Render everything from the line containing "At what coordinates should I click to accomplish: Favorite" down to the line containing "coord(92,149)" as a Markdown table with the columns No. and Text. Give one row per line, numbered in order, and omit blank lines.

--- STORED DATA ---

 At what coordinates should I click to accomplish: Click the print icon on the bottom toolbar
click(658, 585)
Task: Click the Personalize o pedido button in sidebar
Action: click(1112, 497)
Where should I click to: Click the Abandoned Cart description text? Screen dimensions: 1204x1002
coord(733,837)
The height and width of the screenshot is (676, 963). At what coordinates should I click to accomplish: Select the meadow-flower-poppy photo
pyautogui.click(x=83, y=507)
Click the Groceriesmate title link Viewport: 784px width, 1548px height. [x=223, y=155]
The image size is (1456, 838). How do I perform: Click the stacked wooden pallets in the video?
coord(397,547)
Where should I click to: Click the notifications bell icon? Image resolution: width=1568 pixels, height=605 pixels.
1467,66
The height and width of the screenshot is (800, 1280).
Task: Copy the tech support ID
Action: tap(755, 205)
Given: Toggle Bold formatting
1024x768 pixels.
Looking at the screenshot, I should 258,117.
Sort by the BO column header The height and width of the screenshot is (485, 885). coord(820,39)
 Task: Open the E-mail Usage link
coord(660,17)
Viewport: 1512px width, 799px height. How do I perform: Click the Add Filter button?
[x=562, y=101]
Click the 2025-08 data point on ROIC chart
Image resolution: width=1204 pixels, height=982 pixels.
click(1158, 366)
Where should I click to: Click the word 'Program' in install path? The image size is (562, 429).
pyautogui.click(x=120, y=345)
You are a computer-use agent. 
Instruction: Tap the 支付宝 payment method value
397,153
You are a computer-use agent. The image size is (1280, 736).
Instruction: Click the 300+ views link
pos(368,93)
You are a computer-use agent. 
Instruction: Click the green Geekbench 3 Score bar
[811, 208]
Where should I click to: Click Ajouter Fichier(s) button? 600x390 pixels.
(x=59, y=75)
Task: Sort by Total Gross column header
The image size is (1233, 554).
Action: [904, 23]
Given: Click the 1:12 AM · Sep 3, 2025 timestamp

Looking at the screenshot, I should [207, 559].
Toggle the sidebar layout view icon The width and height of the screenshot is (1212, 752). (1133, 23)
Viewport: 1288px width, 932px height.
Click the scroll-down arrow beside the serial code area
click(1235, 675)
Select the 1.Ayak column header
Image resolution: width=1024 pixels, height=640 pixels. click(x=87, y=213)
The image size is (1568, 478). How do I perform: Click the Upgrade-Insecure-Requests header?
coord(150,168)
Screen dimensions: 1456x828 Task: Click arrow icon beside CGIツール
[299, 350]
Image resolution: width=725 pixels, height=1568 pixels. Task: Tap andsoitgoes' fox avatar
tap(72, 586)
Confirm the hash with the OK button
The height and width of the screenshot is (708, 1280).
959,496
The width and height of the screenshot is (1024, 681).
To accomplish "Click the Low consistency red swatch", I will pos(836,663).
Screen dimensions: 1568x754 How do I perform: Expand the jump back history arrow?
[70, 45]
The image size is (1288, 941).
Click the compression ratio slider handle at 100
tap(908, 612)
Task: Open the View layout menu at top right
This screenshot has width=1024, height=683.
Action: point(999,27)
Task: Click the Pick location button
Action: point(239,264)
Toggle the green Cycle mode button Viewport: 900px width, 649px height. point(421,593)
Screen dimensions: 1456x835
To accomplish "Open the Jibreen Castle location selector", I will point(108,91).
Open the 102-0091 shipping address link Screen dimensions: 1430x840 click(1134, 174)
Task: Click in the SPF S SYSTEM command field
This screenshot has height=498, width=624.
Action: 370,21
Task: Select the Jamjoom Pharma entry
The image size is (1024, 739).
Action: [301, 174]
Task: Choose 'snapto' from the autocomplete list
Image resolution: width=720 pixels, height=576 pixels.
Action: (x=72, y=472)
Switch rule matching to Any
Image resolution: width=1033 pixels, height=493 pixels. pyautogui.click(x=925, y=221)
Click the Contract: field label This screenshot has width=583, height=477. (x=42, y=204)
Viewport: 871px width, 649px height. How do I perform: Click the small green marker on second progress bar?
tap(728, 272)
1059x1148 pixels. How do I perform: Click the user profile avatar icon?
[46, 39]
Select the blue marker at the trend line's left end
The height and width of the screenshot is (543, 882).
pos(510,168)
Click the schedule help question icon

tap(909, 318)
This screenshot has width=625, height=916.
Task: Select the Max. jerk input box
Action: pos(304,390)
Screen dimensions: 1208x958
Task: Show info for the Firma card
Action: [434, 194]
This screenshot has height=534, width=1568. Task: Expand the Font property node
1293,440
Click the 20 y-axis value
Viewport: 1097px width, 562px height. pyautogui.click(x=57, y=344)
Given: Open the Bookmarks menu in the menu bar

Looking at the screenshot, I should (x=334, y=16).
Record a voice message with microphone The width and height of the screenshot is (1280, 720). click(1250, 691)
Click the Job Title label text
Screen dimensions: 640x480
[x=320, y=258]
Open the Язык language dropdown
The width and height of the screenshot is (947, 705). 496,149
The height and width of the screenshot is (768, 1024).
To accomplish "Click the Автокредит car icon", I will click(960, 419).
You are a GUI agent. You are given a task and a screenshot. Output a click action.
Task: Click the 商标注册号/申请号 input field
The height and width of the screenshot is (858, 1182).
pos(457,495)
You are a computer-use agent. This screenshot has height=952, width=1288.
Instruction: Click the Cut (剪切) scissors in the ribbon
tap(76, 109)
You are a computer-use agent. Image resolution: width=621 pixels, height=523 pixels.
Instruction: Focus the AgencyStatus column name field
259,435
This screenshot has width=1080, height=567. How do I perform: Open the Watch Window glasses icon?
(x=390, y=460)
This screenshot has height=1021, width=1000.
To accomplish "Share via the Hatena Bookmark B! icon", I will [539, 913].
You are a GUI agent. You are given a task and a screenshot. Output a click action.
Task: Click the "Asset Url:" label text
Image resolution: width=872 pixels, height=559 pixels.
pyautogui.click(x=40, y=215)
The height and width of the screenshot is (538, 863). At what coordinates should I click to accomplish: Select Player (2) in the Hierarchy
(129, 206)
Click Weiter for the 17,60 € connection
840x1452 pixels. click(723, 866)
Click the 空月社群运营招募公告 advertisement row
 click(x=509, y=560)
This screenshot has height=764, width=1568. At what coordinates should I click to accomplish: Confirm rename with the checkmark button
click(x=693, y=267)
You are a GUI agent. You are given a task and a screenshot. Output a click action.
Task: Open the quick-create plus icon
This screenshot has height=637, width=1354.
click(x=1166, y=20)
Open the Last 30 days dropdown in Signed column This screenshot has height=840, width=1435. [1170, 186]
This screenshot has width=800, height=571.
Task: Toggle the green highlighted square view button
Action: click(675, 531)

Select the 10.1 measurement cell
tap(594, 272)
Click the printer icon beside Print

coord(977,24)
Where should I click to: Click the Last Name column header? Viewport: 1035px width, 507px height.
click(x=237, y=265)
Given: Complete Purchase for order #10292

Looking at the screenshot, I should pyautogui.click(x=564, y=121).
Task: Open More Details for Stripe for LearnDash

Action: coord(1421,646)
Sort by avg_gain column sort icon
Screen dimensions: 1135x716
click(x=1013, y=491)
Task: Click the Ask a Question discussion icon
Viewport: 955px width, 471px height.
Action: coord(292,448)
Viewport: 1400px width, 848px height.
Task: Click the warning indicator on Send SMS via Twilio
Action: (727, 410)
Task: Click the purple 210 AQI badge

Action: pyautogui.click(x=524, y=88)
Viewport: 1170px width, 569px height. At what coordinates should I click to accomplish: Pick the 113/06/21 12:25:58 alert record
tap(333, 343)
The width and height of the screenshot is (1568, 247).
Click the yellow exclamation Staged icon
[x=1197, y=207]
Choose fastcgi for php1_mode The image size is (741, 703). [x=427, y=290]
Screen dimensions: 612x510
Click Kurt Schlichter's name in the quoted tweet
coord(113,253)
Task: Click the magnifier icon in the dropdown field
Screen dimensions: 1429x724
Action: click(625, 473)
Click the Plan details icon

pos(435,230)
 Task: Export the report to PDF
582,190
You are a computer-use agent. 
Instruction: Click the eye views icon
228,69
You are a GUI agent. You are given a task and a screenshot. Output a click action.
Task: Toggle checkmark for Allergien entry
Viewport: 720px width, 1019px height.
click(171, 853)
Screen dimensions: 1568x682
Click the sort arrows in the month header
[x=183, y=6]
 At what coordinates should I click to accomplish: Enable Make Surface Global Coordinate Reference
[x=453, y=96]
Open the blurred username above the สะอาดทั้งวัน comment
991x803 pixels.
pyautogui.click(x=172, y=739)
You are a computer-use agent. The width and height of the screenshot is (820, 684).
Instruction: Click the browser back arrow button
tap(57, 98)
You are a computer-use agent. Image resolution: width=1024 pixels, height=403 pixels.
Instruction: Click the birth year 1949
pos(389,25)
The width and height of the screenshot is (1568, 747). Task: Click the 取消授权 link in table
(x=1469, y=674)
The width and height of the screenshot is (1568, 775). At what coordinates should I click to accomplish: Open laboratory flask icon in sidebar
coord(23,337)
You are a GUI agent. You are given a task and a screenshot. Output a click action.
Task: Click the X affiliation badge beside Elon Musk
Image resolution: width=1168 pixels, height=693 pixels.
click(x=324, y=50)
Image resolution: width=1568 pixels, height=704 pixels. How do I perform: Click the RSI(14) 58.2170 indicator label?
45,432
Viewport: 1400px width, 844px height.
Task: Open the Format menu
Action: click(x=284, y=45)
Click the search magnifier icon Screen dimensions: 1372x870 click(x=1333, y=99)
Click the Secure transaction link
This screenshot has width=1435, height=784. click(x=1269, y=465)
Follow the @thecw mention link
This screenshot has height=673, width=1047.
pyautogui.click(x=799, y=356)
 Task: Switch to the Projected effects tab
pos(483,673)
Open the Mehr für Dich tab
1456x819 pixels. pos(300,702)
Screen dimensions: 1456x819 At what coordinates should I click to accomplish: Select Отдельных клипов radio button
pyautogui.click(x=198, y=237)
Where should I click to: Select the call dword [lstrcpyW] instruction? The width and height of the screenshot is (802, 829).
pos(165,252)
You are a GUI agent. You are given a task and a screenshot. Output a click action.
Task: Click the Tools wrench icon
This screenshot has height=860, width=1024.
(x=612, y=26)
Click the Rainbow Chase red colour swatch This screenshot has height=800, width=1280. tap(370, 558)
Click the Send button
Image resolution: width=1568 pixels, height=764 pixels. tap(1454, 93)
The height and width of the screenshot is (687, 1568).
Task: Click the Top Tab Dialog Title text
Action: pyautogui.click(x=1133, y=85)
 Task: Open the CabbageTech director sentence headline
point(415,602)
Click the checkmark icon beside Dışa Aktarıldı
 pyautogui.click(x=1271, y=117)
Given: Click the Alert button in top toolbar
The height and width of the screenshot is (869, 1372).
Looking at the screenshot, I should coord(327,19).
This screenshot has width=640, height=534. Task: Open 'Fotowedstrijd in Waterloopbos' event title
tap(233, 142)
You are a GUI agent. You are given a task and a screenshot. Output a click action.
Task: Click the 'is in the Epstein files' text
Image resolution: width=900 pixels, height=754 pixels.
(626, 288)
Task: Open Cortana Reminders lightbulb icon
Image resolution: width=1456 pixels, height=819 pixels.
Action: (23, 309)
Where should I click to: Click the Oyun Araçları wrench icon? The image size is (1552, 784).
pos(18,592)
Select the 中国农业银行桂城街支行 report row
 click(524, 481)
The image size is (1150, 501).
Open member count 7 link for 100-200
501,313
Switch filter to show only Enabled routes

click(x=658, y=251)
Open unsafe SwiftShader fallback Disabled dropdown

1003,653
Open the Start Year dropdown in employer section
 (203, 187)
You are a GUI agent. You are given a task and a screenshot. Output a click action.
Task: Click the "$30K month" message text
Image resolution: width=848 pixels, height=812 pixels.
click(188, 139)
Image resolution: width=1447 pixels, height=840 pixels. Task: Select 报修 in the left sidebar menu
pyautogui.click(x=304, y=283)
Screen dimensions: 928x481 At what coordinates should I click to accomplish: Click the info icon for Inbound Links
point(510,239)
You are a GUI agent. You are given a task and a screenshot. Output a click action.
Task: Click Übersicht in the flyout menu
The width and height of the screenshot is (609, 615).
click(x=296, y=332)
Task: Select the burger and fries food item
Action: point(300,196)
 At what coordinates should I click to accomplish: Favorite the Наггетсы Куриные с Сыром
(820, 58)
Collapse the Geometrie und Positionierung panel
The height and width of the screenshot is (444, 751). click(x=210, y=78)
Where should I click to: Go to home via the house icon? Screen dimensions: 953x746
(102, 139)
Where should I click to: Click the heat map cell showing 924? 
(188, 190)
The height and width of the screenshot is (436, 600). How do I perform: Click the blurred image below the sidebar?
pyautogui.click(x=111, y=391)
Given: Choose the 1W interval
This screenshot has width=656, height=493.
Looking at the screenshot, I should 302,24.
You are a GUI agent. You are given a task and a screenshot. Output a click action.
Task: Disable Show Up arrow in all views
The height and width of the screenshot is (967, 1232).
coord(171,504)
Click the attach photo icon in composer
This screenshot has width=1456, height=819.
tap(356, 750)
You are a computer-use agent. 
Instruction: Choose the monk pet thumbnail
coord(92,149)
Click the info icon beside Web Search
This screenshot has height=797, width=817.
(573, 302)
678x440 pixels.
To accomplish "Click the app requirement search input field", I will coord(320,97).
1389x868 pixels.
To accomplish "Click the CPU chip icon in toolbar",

---

*EXERCISE SOLUTION*:
| No. | Text |
|---|---|
| 1 |  At what coordinates should I click to accomplish: Favorite the Наггетсы Куриные с Сыром |
| 2 | (820, 58) |
| 3 | Collapse the Geometrie und Positionierung panel |
| 4 | The height and width of the screenshot is (444, 751). click(x=210, y=78) |
| 5 | Where should I click to: Go to home via the house icon? Screen dimensions: 953x746 |
| 6 | (102, 139) |
| 7 | Where should I click to: Click the heat map cell showing 924?  |
| 8 | (188, 190) |
| 9 | The height and width of the screenshot is (436, 600). How do I perform: Click the blurred image below the sidebar? |
| 10 | pyautogui.click(x=111, y=391) |
| 11 | Given: Choose the 1W interval |
| 12 | This screenshot has width=656, height=493. |
| 13 | Looking at the screenshot, I should 302,24. |
| 14 | You are a GUI agent. You are given a task and a screenshot. Output a click action. |
| 15 | Task: Disable Show Up arrow in all views |
| 16 | The height and width of the screenshot is (967, 1232). |
| 17 | coord(171,504) |
| 18 | Click the attach photo icon in composer |
| 19 | This screenshot has width=1456, height=819. |
| 20 | tap(356, 750) |
| 21 | You are a computer-use agent.  |
| 22 | Instruction: Choose the monk pet thumbnail |
| 23 | coord(92,149) |